■ **Given data**
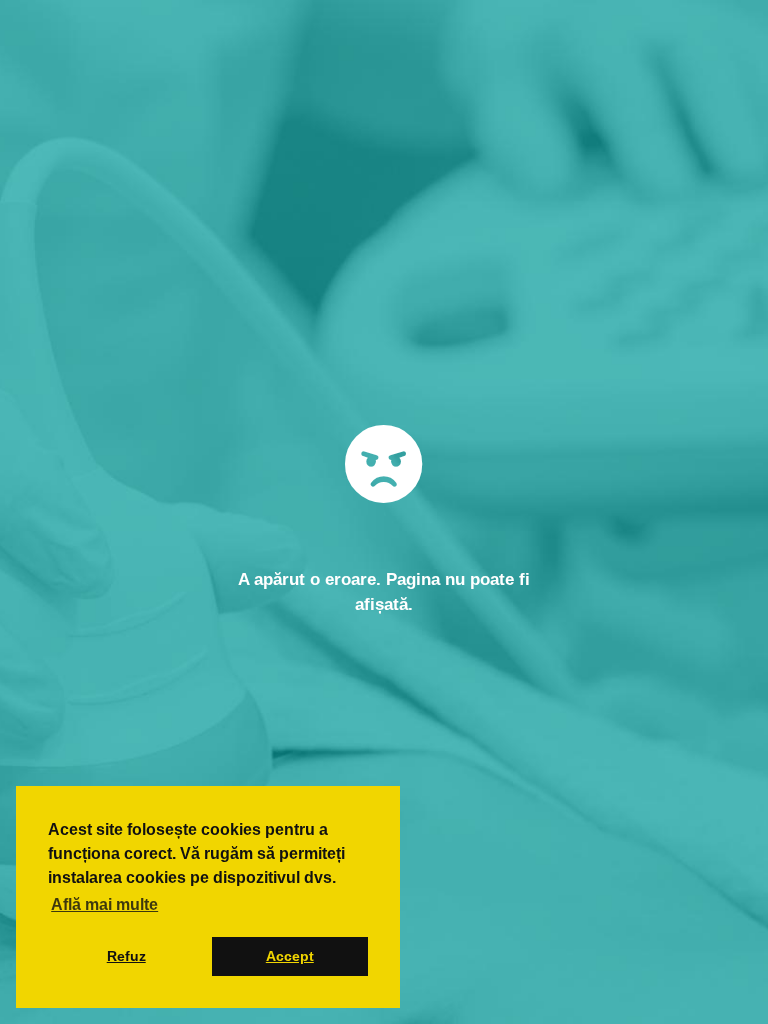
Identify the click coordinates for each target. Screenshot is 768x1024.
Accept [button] (290, 956)
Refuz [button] (126, 956)
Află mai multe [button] (104, 904)
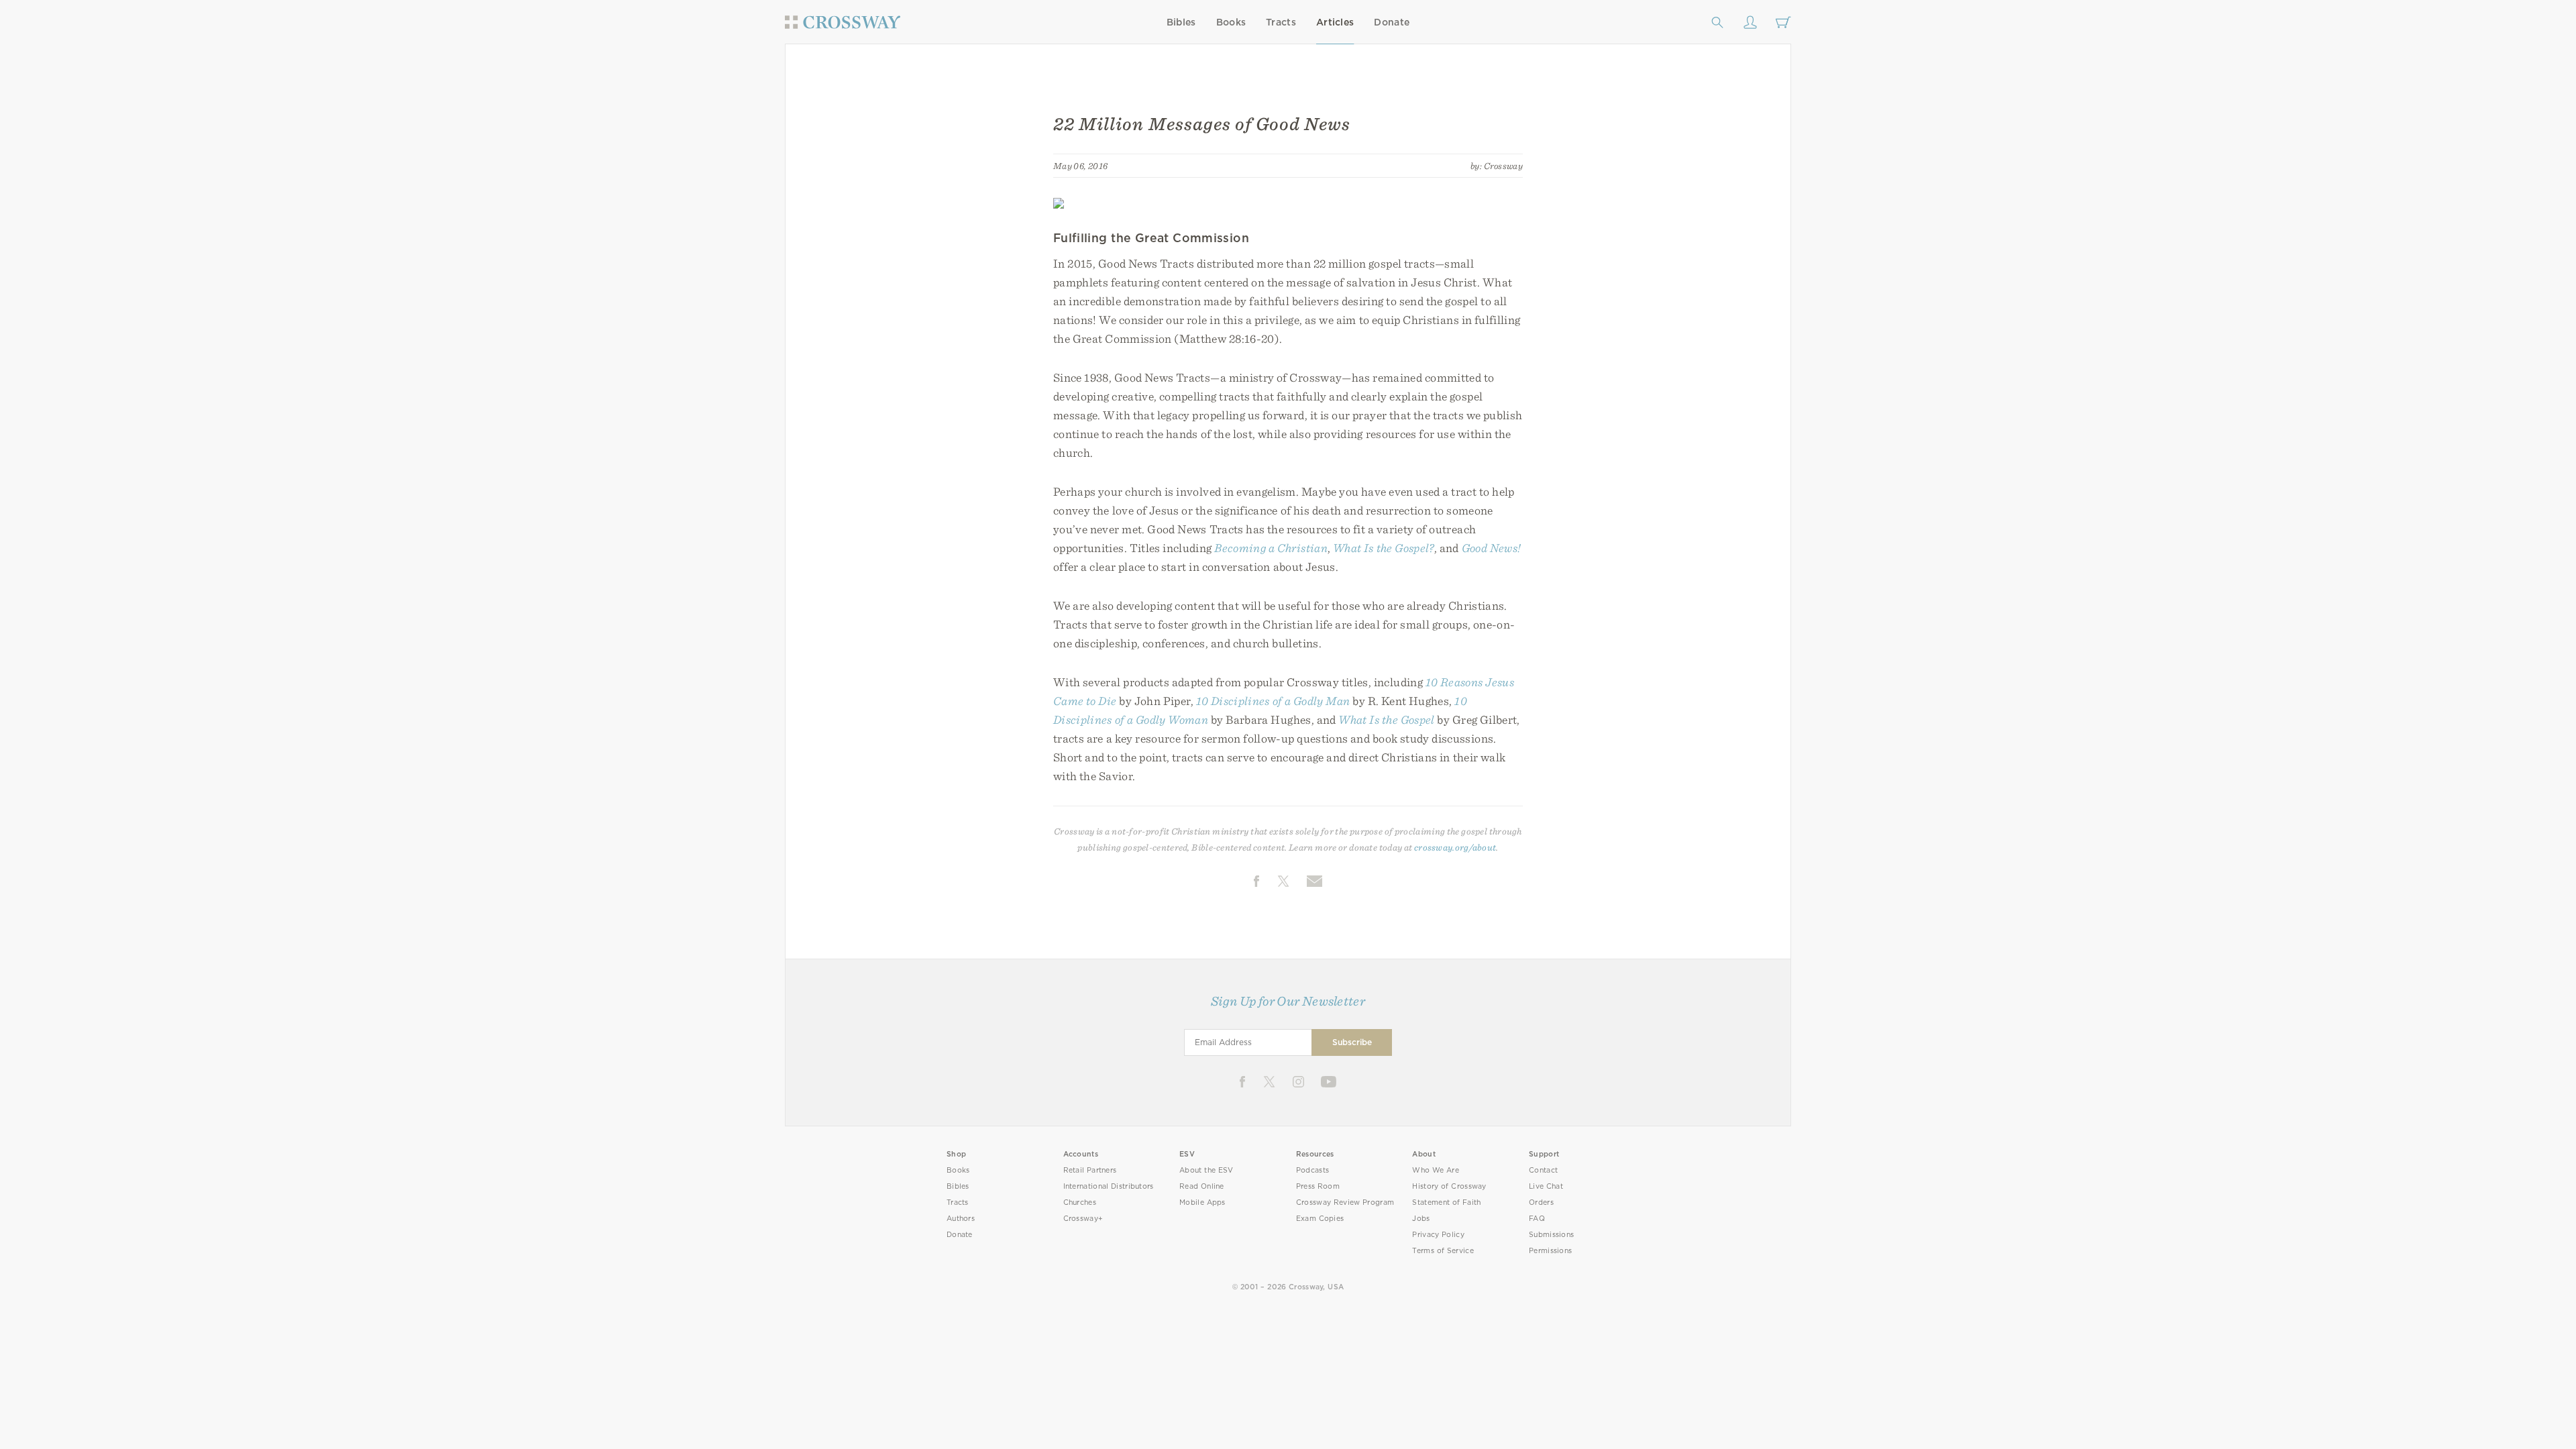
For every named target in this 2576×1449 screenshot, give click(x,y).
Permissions (1550, 1250)
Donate (1391, 22)
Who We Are (1435, 1170)
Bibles (1181, 22)
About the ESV (1206, 1170)
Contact (1543, 1170)
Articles (1335, 22)
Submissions (1551, 1234)
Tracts (1281, 22)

■ **Task**
Return, please, every line from the one that contains "For every named" through the final line of the listing, exactly, and no others.

■ **Solution to this exercise**
For every named target in this 2576×1449 screenshot, give click(x,y).
Permissions (1550, 1250)
Donate (1391, 22)
Who We Are (1435, 1170)
Bibles (1181, 22)
About the ESV (1206, 1170)
Contact (1543, 1170)
Articles (1335, 22)
Submissions (1551, 1234)
Tracts (1281, 22)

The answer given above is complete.